Ese axioma lo condicionaba todo. Si un blanco le daba un par de tortazos a otro blanco, o si un negro robaba la gallina de otro negro, las sentencias solían ser argumentalmente impecables. Aquello no violentaba el axioma tácito, la premisa oculta y, a la vez, paradójicamente, por completo pública. Se podía ser exquisitamente ecuánime en algunos casos y, por ello, la gente confiaba en la justicia. Pasaba algo muy diferente si un blanco agredía un negro, o si un zulú se apropiaba del reloj de un inglés, o si un indio no le pagaba el alquiler a un bóer, y todas las permutaciones que se quieran imaginar entre blancos, negros, indios y -más adelante- también ‘coloureds’ (‘kleurlinge’, en afrikaans) o mestizos. El joven abogado Gandhi constató que en África del Sur de 1893 algunas personas estaban indefensas en determinadas circunstancias. No había que ser un gran observador para verlo, obviamente. Pero fue más allá. Se dio cuenta de que era un problema estructural. No tenía solución. Bueno, tenía una, pero era muy complicada: dejar atrás aquel sistema, lo que en aquel momento implicaba negar el axioma que lo presidía todo, Gran Premisa: la misma legitimidad del Imperio.

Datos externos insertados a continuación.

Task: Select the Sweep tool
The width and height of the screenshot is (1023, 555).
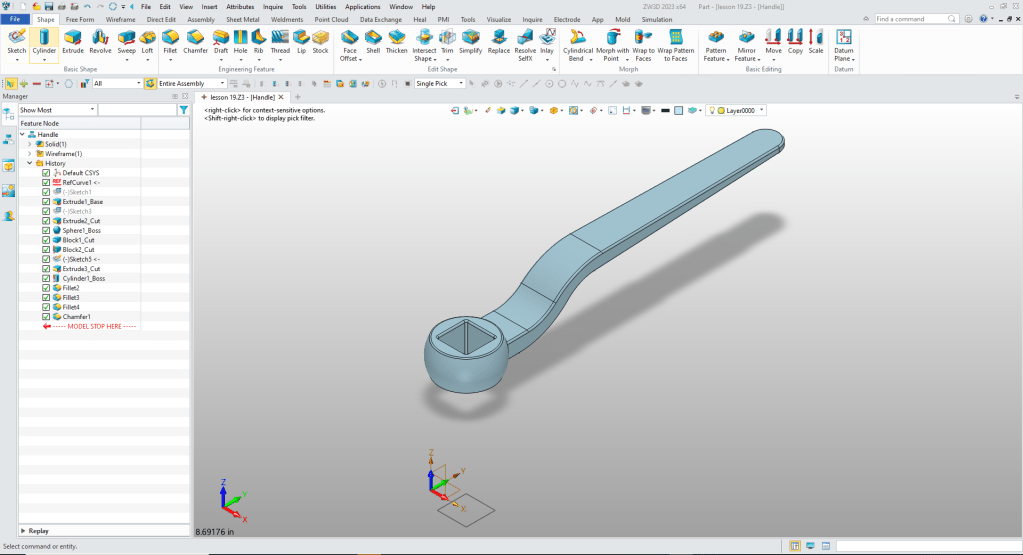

El artículo 24.1 de la Constitución española se refiere explícitamente a la figura de la indefensión jurídica, y subraya que no es admisible en ningún caso. Como toda idea de estas características, resulta a menudo subjetiva y, en consecuencia, interpretable en un sentido u otro. La situación que vivió Gandhi no es comparable, evidentemente, a la que una persona experimenta en una democracia parlamentaria incardinada en el seno de un estado de derecho. Esto no significa, en todo caso, que determinados hechos no puedan contribuir puntualmente a una sensación de indefensión. Soy de la opinión de que las decisiones judiciales deben respetarse, pero no he leído en ninguna parte que también tengan que sacralizar. Quiero decir que hay un cierto papanatismo, que muchas veces hace muga con el miedo, a la hora de verbalizar estas cosas.

En la querella que la Fiscalía ha interpuesto contra la mesa del Parlamento de Cataluña por el tema del referéndum (me ahorro los detalles, que seguro el lector conoce), exculpaba el diputado de ‘Cataluña Sí es Pot’ Joan Josep Nuet teniendo en cuenta que » no pretendía como los querellados incumplir los mandatos del TC, ni llevar adelante un proyecto político con total desprecio de la Constitución de 1978”. El mismo Nuet, indignado, hizo referencia a «una discriminación ideológica y una politización burda e intolerable». Es posible, muy posible. Sin embargo, suponemos que no hubo discriminación ni politización. Entonces la sensación de indefensión todavía aumenta. Cuando en un argumento jurídico aparece un juicio de intenciones de estas dimensiones, tan exagerado que parece un ejemplo para ilustrar esta vieja falacia, uno se siente indefenso, y creo que con razón. Los magistrados que, partiendo de eventos pasados, son capaces de adivinar el futuro pueden acabar tomando decisiones injustas. Es entonces cuando existe el derecho a no acatar determinados escritos, precisamente porque no son sentencias.

Una sentencia judicial es un texto argumentado en el que las falacias, por definición, no tienen cabida. Ciertamente, es discutible o interpretable si una sentencia es o no es ideológica, o está o no está politizada. Las falacias, en cambio, están tipificadas con cierta claridad. Su uso, en el mejor de los casos, invalida el argumento. En el peor, es decir, cuando se trata de un recurso retórico malintencionado, permite hablar de indefensión exactamente como la define el artículo 24.1 de la Constitución. Sí, justamente de esa Constitución del 78 que, supuestamente, algunos tratan «con total desprecio». Aquella que Aznar no votó, para entendernos.